If you would rather work from a shapefile stored locally on your computer, the file to use is tl_2019_06037_roads.shp. The naming convention says that this is a TIGER line file, from 2019, for state 06 (California), for county 037 (Los Angeles County), containing roads. Los Angeles County is large and this file has over 135,000 street segments. It can take a little while to load and project.

mapLAstreet <- st_read("11_shapefiles_and_data/tl_2019_06037_roads.shp")
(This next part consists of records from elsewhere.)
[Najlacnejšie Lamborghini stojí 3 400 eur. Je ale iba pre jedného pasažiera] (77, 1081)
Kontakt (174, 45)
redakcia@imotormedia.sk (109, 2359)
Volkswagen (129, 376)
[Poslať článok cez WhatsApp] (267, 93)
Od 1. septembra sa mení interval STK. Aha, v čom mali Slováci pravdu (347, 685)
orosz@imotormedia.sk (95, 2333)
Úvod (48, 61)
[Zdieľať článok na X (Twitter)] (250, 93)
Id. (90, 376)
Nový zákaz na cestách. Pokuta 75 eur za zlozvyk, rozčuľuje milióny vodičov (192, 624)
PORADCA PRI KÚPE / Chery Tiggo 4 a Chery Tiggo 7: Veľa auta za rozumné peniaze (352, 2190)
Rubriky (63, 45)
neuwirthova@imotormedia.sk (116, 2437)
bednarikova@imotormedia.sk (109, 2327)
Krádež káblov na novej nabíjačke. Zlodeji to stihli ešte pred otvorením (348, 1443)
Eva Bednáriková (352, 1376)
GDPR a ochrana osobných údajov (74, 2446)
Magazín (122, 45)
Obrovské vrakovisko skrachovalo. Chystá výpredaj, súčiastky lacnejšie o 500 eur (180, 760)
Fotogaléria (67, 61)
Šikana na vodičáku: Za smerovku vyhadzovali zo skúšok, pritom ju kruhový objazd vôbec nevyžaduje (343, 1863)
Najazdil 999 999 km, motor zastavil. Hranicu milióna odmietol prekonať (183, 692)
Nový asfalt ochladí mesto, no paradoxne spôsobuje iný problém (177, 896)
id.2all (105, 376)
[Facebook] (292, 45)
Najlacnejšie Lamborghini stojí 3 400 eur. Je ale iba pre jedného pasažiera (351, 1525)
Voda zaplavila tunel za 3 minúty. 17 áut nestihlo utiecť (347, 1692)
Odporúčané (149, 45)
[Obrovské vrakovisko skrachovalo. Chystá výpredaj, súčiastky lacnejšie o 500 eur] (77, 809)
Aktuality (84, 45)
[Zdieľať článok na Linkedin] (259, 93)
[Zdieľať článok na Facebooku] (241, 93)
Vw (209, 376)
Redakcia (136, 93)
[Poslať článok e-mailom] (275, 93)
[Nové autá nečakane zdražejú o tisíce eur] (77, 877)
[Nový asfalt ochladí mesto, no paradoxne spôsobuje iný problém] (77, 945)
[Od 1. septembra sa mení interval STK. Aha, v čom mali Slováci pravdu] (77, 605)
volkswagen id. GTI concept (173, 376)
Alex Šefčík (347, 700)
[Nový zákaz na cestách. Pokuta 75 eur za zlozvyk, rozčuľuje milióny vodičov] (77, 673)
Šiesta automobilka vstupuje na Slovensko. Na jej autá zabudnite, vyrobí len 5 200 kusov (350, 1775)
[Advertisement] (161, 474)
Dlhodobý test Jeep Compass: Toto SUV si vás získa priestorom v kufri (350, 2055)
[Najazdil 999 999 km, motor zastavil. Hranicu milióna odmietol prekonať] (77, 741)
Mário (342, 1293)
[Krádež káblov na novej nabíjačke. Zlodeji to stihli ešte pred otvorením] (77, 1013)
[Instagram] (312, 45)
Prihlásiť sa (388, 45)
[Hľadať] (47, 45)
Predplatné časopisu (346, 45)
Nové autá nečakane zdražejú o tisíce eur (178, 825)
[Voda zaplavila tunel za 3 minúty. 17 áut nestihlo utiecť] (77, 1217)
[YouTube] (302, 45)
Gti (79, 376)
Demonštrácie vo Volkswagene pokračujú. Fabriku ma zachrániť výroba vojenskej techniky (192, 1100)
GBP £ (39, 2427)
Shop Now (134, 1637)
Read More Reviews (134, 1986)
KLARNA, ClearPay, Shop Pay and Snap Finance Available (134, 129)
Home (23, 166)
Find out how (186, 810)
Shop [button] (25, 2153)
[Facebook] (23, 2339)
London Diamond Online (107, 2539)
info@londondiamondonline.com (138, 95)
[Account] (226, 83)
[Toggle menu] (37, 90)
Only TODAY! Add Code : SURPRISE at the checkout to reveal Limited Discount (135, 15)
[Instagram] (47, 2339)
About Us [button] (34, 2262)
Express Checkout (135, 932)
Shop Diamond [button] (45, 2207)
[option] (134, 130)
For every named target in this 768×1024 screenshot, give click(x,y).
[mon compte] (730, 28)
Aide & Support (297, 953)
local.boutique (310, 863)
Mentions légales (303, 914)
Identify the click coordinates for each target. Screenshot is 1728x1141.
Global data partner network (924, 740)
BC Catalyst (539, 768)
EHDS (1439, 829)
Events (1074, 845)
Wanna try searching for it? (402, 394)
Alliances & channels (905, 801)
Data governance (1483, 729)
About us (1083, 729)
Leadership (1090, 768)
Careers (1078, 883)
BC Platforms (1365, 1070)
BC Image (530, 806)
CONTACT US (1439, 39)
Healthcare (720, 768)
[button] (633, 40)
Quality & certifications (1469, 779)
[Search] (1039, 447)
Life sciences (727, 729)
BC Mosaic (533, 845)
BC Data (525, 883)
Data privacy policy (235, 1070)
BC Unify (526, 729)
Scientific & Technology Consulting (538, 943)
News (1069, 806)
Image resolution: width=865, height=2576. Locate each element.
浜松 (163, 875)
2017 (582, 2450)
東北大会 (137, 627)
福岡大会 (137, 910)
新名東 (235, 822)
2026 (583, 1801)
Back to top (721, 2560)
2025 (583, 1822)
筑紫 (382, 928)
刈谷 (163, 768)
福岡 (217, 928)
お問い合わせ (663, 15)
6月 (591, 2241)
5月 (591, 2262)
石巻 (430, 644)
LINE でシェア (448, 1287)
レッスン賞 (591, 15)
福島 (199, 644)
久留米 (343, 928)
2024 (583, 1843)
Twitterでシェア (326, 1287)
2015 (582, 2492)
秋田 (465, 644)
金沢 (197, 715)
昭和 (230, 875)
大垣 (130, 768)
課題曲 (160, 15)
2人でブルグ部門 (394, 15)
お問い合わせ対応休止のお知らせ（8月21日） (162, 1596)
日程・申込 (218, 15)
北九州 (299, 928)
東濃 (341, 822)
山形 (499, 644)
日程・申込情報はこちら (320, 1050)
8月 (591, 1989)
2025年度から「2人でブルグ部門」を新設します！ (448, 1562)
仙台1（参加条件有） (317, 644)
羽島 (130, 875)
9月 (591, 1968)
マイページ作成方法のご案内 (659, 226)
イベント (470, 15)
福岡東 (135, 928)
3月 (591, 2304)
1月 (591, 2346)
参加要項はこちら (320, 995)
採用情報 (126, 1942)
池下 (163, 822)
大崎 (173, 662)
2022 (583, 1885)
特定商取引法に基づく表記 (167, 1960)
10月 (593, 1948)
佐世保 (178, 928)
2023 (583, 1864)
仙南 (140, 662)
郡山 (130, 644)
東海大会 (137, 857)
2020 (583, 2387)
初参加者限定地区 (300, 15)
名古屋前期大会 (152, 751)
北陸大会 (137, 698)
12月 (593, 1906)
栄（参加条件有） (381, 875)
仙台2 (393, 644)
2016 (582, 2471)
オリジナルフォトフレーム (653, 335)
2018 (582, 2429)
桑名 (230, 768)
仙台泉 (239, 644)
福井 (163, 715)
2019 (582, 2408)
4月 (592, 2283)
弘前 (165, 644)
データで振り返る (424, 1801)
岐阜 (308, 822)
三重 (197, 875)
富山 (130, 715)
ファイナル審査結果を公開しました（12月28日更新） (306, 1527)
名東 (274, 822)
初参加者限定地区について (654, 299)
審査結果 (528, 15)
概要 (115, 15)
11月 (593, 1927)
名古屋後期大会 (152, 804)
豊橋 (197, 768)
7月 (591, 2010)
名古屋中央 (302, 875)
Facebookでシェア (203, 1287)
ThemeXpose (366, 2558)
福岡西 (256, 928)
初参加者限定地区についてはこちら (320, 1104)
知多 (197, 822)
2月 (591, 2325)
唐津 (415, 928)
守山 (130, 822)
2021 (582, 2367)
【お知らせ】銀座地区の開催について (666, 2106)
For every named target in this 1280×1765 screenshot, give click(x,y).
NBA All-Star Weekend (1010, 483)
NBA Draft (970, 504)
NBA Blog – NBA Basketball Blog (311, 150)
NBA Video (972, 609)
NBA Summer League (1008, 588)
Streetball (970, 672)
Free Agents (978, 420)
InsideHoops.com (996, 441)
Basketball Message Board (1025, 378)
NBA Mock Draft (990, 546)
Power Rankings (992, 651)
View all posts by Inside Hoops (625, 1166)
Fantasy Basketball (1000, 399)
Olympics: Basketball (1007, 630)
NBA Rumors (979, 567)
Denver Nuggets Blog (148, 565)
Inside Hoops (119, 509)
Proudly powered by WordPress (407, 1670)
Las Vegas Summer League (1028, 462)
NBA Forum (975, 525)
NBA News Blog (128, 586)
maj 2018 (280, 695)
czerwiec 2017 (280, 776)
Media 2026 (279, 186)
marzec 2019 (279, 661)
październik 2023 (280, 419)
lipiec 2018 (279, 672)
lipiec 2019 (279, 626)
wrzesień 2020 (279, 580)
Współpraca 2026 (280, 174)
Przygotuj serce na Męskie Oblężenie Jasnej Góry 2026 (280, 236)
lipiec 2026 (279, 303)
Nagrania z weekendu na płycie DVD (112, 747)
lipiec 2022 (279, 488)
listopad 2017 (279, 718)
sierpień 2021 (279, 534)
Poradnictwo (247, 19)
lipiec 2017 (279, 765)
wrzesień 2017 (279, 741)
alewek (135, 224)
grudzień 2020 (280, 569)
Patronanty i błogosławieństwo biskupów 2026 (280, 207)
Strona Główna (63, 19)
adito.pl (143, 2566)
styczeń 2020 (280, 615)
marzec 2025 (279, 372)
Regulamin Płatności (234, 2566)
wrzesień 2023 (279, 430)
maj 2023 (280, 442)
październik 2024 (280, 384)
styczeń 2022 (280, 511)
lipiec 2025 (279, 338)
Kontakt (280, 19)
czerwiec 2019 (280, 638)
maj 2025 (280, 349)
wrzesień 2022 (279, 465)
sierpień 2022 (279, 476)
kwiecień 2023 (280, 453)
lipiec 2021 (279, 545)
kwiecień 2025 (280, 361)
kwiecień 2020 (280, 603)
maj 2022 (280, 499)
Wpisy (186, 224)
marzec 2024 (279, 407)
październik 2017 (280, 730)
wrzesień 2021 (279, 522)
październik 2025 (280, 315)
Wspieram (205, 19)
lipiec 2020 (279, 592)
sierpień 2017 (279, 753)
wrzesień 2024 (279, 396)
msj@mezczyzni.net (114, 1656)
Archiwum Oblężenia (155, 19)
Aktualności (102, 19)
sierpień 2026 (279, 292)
Regardless of the method, we then need to make sure we use the same projection for the streets as the injunction map.

mapLAstreet <- mapLAstreet |> 
   st_transform(st_crs(mapSZms13s))
mapLAstreet |> head(3)
Simple feature collection with 3 features and 4 fields
Geometry type: LINESTRING
Dimension:     XY
Bounding box:  xmin: 6487582 ymin: 1835878 xmax: 6510389 ymax: 1857279
Projected CRS: NAD83 / California zone 5 (ftUS)
       LINEARID             FULLNAME RTTYP MTFCC                       geometry
1 1101576755652 Golden State Fwy Rmp     M S1400 LINESTRING (6487884 1856781...
2 1101576692583       Pomona Fwy Rmp     M S1400 LINESTRING (6510389 1835878...
3 1101576663753          Soto St Rmp     M S1400 LINESTRING (6501699 1845173...

The file contains the geometry of each road (geometry), the name of the road (FULLNAME), and the type of road (RTTYP and MTFCC). RTTYP stands for “route type code” where

  • M: Common (municipal) street
  • C: County road
  • S: State road (e.g. Highway 1, Route 66)
  • I: Interstate highway (e.g. I-5, I-405, I-10)
  • U: U.S. highway (U.S. 101)
  • O: Other (e.g. forest roads, utility service roads)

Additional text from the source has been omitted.